======== Raw data ========
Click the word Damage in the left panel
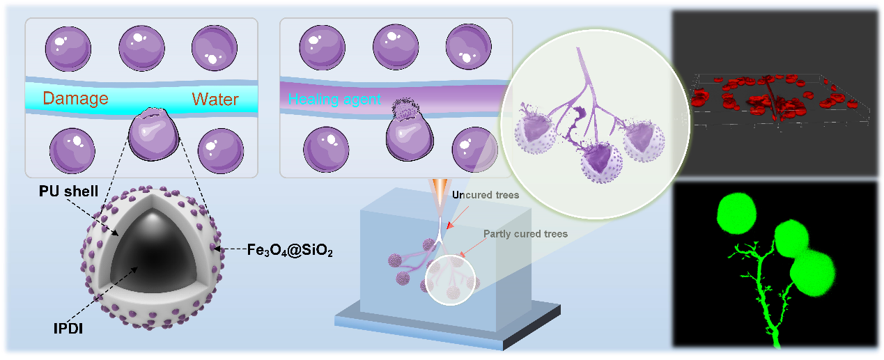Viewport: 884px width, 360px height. [76, 98]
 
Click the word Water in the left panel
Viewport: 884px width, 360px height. [216, 98]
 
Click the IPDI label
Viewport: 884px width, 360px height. [68, 329]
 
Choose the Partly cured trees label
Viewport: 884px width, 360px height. [526, 234]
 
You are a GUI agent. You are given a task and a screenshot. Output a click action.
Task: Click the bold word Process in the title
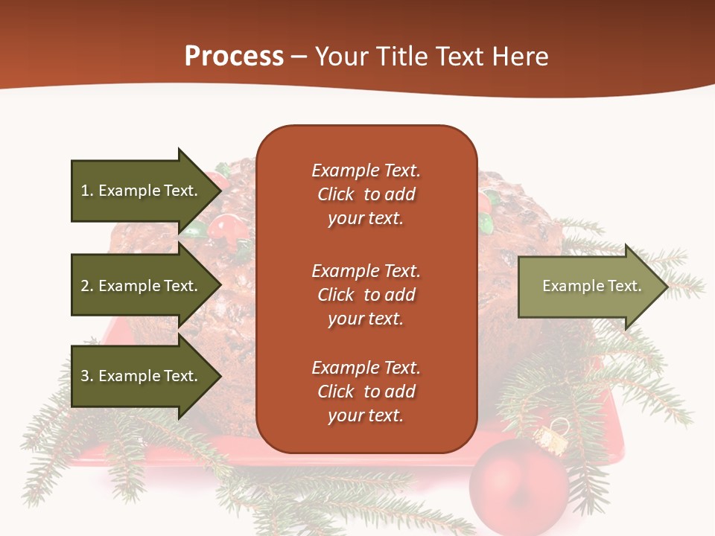coord(234,57)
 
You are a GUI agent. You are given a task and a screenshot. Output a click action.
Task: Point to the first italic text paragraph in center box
coord(366,194)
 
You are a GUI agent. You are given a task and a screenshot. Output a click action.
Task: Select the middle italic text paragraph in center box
coord(366,295)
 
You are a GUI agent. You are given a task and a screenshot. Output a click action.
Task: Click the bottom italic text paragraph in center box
coord(366,392)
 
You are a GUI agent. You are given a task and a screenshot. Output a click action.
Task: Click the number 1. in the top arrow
coord(87,191)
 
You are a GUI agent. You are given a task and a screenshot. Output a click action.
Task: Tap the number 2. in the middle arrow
coord(87,286)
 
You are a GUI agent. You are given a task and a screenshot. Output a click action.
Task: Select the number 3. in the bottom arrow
coord(87,376)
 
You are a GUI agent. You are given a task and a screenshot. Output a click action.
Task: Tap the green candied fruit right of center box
coord(485,223)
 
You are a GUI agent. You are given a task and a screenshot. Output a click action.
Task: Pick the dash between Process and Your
coord(299,57)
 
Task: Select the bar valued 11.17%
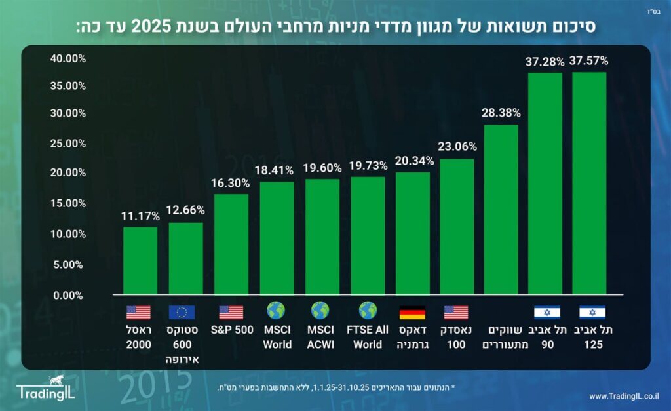(140, 260)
========
Work to do —
Copy every line of the listing above that contains the string "text".

Solution to the exercise —
Task: Point to the first italic text paragraph in center box
Task: Select the middle italic text paragraph in center box
Task: Click the bottom italic text paragraph in center box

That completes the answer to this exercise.